WORK TO DO: Quote the data verbatim, from its first line through the line that contains "Looking at the screenshot, I should point(896,20).", including both of those lines.

—————

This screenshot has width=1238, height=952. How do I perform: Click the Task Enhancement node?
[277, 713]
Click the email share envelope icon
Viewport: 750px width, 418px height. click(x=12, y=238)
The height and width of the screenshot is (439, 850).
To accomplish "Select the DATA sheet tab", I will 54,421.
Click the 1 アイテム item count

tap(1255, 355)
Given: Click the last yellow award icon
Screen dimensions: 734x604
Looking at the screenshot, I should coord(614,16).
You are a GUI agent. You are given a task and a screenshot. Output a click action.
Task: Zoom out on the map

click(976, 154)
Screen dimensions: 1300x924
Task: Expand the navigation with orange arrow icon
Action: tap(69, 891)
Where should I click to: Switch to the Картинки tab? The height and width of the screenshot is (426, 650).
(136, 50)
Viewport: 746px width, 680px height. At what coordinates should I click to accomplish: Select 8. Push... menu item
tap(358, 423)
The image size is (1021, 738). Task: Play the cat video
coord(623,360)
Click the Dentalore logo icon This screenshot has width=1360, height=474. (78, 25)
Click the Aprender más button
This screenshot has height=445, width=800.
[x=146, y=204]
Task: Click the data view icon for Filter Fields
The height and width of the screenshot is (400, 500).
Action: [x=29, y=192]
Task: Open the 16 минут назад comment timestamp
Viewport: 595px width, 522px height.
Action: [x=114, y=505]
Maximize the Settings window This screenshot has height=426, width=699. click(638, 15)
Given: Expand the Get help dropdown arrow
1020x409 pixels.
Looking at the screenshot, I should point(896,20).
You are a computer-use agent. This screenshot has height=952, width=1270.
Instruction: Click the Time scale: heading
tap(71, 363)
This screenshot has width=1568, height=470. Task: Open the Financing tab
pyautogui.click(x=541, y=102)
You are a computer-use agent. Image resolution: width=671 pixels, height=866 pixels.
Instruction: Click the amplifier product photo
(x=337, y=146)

—————

EXPECTED ANSWER:
This screenshot has width=1238, height=952. How do I perform: Click the Task Enhancement node?
[277, 713]
Click the email share envelope icon
Viewport: 750px width, 418px height. click(x=12, y=238)
The height and width of the screenshot is (439, 850).
To accomplish "Select the DATA sheet tab", I will 54,421.
Click the 1 アイテム item count

tap(1255, 355)
Given: Click the last yellow award icon
Screen dimensions: 734x604
Looking at the screenshot, I should coord(614,16).
You are a GUI agent. You are given a task and a screenshot. Output a click action.
Task: Zoom out on the map

click(976, 154)
Screen dimensions: 1300x924
Task: Expand the navigation with orange arrow icon
Action: tap(69, 891)
Where should I click to: Switch to the Картинки tab? The height and width of the screenshot is (426, 650).
(136, 50)
Viewport: 746px width, 680px height. At what coordinates should I click to accomplish: Select 8. Push... menu item
tap(358, 423)
The image size is (1021, 738). Task: Play the cat video
coord(623,360)
Click the Dentalore logo icon This screenshot has width=1360, height=474. (78, 25)
Click the Aprender más button
This screenshot has height=445, width=800.
[x=146, y=204]
Task: Click the data view icon for Filter Fields
The height and width of the screenshot is (400, 500).
Action: [x=29, y=192]
Task: Open the 16 минут назад comment timestamp
Viewport: 595px width, 522px height.
Action: [x=114, y=505]
Maximize the Settings window This screenshot has height=426, width=699. click(638, 15)
Given: Expand the Get help dropdown arrow
1020x409 pixels.
Looking at the screenshot, I should point(896,20).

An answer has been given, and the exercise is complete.